O consumidor que for ao supermercado comprar chocolate
pode encontrar mudanças nas prateleiras em breve. Desta vez, a
diferença não está no tamanho ou na cor, mas, sim, na composição e na
embalagem de um dos doces mais famosos e apreciados no mundo.
O Brasil, por exemplo, é um dos destaques mundiais no setor. Além de sexto colocado no ranking dos maiores produtores de cacau,
produziu mais de 800 mil toneladas de chocolate em 2025 em uma cadeia
com 45 mil pessoas empregadas diretamente, segundo dados da Associação
Brasileira da Indústria de Chocolates, Amendoim e Balas (Abicab).
A possibilidade de alterações na produção e comercialização do chocolate está ligada à aprovação pela Câmara dos Deputados, na última terça-feira (17/3), de um projeto de lei que redefine o que pode ou não ser chamado de chocolate. O próximo passo é a votação no Senado Federal antes de entrar em vigor.
A principal novidade no texto substitutivo apresentado pelo deputado e relator Daniel Almeida (PCdoB-BA) ao Projeto de Lei 1769/19 é a retirada das terminologias “amargo” e “meio amargo” no trecho que exige um mínimo de 35% de sólidos totais (massa e manteiga de cacau). Por outro lado, foi mantida a exigência de que, desse total, 18%, pelo menos, correspondam à manteiga de cacau e 14% a sólidos isentos de gordura.

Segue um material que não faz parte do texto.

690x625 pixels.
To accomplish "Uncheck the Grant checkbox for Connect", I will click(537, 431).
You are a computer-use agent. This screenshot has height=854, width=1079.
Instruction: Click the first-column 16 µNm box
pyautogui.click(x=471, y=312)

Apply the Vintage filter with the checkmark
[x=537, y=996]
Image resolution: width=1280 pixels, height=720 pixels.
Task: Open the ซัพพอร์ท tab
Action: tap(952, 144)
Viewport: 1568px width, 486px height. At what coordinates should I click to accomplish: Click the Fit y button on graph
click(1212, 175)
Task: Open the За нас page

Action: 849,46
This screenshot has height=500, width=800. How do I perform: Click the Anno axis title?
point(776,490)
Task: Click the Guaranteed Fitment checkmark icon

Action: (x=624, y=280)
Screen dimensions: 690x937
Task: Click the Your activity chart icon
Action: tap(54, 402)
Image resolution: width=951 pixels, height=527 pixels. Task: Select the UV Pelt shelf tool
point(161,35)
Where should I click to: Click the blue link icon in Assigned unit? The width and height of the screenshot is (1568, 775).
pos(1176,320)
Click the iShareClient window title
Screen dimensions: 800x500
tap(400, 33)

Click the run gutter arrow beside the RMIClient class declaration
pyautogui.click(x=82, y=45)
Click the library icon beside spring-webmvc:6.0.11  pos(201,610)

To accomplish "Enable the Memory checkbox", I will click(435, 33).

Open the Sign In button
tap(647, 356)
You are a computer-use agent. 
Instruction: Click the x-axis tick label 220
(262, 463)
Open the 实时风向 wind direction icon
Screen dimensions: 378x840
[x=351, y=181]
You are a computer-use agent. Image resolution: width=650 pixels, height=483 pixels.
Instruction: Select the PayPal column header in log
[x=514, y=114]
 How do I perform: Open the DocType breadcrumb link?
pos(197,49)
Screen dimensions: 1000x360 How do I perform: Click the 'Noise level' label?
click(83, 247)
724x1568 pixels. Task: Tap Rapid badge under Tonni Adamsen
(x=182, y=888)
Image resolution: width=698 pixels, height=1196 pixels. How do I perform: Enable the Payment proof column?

De acordo com Almeida, um dos motivos para as
adequações é acompanhar as mudanças já observadas no perfil do chocolate
no Brasil e deixar mais claras as informações ao consumidor final nos
rótulos.
“Não são raros os casos de produtos com baixíssimo teor
de cacau que se apresentam como ‘chocolates de verdade’ ou que, de modo
ainda mais grave, tentam confundir ao se rotular como ‘sabor
chocolate’”, diz.
Entenda o que muda:
Criação da categoria “chocolate doce”
É
o produto composto por sólidos de cacau e outros ingredientes com um
mínimo de 25% de sólidos totais de cacau, dos quais, pelo menos, 18% de
manteiga de cacau e, pelo menos, 12% devem ser isentos de gordura.
Fim de termos conhecidos
As classificações “amargo” e “meio amargo” deixam de aparecer na regra específica de composição do chocolate.
Mais transparência
A
quantidade de cacau utilizada pelo fabricante precisa ser apresentada
na frente da embalagem de forma legível e ocupar, no mínimo, 15% do
espaço.
O teor de cacau para cada tipo de chocolate
Para
ser comercializado como chocolate, o doce deverá ter, pelo menos, 35% de
sólidos totais de cacau. No caso do ao leite, o mínimo é 25%, com,
ainda, 14% de sólidos totais de leite ou seus derivados.
Limite para outras gorduras
O texto estabelece a adição de até 5% de outras gorduras vegetais.
O
chocolate em pó, com o mínimo de 32% de sólidos totais de cacau, e o
branco, com 20% de manteiga de cacau e o mínimo de 14% de sólidos totais
de leite, mantiveram a composição estabelecida e já determinadas no
texto original.
A repercussão
A aprovação do projeto na
Câmara dos Deputados dividiu opiniões no setor. Para Guilherme Moura,
vice-presidente da Federação da Agricultura e Pecuária do Estado da
Bahia (Faeb), as mudanças são positivas e devem ajudar a estruturar a
cadeia, com impacto, principalmente, para o consumidor.
“Somos o
quinto mercado consumidor de chocolate do mundo e temos legislação
diferente dos outros países. Nós exigimos de 20% a 25% de cacau na
formulação para ser considerado chocolate. Abaixo disso, é ‘sabor
chocolate’. Nos principais mercados na Europa é de 30% a 35%. Nós
queremos uma legislação mais próxima dos principais países consumidores
de chocolate”, pontua.
Outro ponto destacado por ele, em
entrevista à Globo Rural, é a necessidade de oferecer mais clareza sobre
o que está sendo oferecido nas prateleiras.
“A indústria tem
mexido na formulação, produzido ‘sabor chocolate’, e o consumidor não
entende o que está comendo. Precisamos de mais transparência nas
embalagens”.
A Associação Brasileira da Indústria de Chocolates,
Amendoim e Balas (Abicab), por outro lado, manifestou preocupação com as
alterações aprovadas no texto substitutivo do Projeto de Lei nº
1.769/19.
Um dos adendos da entidade é que ele avança sobre
normas técnicas estabelecidas pela Agência Nacional de Vigilância
Sanitária (Anvisa) e pode comprometer a dinâmica da indústria.
“A
indústria de chocolates no Brasil produziu 814 mil toneladas em 2025,
gera 45 mil empregos diretos, milhares de indiretos e mantém íntegro seu
principal compromisso com a qualidade, segurança e satisfação do
consumidor”, diz o presidente Jaime Recena.